:: AVAILABLE RECORDS
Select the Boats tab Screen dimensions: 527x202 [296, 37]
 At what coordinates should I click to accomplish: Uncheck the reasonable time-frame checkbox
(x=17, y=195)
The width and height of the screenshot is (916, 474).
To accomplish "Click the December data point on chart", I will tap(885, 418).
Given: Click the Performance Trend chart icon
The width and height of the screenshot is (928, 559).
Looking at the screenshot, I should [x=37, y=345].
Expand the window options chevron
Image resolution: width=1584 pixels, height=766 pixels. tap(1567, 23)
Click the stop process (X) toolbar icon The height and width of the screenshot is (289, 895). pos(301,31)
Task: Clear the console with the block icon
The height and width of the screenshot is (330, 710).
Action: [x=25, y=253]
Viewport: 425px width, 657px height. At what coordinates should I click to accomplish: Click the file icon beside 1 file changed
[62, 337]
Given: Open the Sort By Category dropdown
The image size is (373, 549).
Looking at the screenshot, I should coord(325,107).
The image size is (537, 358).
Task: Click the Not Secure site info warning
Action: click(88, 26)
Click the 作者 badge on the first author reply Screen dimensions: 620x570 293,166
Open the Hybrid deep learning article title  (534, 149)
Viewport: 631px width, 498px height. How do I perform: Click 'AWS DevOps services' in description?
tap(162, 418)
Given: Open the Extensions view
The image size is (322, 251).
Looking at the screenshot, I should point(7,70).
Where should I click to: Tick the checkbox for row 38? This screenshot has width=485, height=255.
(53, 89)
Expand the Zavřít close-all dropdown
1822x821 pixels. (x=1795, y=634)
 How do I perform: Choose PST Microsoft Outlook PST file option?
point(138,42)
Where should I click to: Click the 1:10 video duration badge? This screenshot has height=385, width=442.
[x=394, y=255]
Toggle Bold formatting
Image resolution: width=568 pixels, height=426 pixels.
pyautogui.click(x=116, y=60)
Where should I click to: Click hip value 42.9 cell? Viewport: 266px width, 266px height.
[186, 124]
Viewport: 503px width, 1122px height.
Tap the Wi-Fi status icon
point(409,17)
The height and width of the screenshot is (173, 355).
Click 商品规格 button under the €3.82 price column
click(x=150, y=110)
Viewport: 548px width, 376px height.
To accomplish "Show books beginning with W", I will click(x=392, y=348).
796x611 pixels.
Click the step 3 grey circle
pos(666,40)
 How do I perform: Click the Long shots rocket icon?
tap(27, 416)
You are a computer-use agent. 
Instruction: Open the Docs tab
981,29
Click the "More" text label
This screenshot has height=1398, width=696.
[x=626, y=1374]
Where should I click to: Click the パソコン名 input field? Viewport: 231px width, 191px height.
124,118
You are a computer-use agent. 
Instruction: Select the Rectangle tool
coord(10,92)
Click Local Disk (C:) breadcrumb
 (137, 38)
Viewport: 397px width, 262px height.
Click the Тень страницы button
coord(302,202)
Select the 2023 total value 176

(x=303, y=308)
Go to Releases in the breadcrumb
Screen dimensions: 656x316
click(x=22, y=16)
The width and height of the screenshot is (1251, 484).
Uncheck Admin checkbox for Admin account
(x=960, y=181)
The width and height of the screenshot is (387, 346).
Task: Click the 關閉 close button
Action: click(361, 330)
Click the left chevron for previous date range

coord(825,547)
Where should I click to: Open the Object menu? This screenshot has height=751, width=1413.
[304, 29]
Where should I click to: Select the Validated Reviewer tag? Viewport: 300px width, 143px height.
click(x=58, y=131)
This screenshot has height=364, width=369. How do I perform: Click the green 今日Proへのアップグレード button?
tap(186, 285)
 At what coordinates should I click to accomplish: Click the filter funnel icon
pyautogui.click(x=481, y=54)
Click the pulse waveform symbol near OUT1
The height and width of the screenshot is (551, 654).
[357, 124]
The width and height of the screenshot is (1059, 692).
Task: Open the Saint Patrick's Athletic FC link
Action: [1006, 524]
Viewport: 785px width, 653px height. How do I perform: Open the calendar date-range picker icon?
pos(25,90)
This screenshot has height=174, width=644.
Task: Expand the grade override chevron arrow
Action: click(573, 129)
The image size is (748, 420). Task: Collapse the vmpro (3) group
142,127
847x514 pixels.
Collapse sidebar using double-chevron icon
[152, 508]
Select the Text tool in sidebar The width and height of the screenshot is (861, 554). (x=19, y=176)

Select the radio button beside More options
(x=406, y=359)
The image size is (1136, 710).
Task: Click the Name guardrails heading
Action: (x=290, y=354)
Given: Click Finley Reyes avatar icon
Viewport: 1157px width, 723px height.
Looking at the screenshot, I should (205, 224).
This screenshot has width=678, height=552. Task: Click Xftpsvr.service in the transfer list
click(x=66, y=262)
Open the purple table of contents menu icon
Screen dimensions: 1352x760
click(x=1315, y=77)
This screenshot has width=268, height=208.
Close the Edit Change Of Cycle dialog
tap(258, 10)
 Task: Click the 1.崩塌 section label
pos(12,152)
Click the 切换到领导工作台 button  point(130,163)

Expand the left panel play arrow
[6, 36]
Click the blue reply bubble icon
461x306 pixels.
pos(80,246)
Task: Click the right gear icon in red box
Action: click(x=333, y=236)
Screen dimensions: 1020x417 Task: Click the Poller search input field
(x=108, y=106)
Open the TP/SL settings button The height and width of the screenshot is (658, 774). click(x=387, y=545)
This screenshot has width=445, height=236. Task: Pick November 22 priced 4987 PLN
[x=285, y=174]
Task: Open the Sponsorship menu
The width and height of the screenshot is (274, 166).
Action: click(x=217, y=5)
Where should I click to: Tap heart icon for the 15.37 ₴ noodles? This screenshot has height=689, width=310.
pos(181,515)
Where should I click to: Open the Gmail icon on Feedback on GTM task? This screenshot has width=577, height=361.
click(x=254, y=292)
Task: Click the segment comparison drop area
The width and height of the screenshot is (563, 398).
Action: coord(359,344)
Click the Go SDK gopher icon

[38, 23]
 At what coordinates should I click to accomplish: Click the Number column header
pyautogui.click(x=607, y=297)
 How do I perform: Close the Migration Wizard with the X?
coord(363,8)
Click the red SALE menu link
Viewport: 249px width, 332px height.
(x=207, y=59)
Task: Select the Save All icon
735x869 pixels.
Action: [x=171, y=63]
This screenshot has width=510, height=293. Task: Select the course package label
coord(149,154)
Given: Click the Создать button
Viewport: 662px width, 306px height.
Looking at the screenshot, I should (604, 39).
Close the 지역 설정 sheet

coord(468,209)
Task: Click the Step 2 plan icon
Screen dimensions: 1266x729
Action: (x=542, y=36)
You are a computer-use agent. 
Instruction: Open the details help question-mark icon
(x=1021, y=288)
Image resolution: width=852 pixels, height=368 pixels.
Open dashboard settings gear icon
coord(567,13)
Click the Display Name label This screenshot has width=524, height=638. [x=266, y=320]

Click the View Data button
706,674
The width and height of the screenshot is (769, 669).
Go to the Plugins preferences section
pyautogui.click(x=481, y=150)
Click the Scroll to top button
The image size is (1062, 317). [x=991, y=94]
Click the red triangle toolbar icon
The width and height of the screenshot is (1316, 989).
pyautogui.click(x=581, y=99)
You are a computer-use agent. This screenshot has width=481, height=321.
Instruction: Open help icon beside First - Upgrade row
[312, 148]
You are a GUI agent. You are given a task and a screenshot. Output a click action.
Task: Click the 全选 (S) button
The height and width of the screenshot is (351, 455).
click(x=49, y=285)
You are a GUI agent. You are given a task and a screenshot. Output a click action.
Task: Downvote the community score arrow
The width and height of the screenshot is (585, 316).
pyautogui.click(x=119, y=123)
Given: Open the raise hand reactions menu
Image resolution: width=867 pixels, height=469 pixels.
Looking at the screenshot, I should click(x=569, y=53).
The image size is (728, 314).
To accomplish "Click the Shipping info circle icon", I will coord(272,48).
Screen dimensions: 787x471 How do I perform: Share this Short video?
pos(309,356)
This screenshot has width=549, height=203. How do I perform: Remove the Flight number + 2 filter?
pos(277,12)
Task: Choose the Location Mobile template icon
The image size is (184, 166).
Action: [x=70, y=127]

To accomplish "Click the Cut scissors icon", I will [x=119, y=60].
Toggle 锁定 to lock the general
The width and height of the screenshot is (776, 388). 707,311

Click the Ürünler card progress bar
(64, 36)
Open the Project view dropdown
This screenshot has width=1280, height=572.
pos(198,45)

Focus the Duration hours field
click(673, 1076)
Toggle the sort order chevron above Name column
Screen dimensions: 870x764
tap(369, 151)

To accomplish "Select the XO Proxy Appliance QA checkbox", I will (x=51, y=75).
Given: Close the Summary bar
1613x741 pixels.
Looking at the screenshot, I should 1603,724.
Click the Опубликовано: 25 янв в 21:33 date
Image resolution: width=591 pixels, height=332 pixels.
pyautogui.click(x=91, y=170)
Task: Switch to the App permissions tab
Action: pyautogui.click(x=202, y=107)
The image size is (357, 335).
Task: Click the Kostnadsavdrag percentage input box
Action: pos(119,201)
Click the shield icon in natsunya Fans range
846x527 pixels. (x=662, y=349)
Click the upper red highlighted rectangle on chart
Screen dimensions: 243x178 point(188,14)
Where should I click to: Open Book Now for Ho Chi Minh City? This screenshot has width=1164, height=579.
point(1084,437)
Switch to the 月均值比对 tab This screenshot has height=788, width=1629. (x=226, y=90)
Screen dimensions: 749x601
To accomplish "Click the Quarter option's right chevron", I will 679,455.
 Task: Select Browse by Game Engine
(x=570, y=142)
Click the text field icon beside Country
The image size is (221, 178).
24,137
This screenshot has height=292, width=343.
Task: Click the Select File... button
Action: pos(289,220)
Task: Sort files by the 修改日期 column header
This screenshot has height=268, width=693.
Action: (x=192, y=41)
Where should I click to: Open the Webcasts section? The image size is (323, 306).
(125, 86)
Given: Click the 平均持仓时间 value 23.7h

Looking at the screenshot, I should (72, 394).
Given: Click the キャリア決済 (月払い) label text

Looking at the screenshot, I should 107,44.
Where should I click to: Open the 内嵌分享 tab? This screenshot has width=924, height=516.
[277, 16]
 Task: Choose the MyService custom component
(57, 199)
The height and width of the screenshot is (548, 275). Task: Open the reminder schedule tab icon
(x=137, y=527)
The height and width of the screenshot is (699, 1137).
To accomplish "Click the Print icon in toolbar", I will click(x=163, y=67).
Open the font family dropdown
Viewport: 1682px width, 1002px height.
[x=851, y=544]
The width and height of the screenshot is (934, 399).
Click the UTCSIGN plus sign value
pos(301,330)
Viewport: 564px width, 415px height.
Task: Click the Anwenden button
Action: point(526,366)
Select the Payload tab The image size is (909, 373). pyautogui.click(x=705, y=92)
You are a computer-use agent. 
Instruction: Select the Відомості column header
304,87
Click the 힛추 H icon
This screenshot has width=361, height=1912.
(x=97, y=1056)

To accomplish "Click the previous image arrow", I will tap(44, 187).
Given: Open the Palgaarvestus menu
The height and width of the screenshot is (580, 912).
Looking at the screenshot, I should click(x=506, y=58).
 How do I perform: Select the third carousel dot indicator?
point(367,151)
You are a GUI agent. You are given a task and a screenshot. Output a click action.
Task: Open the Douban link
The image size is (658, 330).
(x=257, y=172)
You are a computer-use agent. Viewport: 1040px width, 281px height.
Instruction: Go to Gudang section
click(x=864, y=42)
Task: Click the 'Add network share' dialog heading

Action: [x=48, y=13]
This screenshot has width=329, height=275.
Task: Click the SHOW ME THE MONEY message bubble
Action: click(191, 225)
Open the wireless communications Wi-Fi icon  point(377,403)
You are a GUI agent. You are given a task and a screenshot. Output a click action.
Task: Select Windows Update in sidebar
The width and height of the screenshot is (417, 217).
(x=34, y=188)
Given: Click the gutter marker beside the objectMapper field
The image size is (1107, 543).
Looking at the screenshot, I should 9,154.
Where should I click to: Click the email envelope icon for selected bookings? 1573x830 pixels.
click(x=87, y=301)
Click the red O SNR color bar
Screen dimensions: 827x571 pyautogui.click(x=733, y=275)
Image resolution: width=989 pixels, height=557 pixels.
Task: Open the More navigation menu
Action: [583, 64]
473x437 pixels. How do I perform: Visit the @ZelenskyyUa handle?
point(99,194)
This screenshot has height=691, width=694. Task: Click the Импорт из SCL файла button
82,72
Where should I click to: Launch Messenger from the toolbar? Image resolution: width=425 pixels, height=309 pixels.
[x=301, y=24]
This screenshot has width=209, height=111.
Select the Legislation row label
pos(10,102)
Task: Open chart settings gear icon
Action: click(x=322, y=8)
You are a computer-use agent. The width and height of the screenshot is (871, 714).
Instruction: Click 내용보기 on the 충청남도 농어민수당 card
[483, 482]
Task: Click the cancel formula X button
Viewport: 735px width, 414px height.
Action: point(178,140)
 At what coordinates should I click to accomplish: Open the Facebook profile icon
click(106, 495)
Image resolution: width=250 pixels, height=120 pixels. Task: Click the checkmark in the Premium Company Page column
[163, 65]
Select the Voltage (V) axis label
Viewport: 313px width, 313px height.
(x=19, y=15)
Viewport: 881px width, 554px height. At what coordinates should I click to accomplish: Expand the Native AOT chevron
::::
▸ **TASK DIRECTIONS**: Once you find the line containing "Click the stop", stop: reproduce exactly that line and every line of the data before it, and nothing else.

▸ **OUTPUT FOR THIS TASK**:
Select the Boats tab Screen dimensions: 527x202 [296, 37]
 At what coordinates should I click to accomplish: Uncheck the reasonable time-frame checkbox
(x=17, y=195)
The width and height of the screenshot is (916, 474).
To accomplish "Click the December data point on chart", I will tap(885, 418).
Given: Click the Performance Trend chart icon
The width and height of the screenshot is (928, 559).
Looking at the screenshot, I should [x=37, y=345].
Expand the window options chevron
Image resolution: width=1584 pixels, height=766 pixels. tap(1567, 23)
Click the stop process (X) toolbar icon The height and width of the screenshot is (289, 895). pos(301,31)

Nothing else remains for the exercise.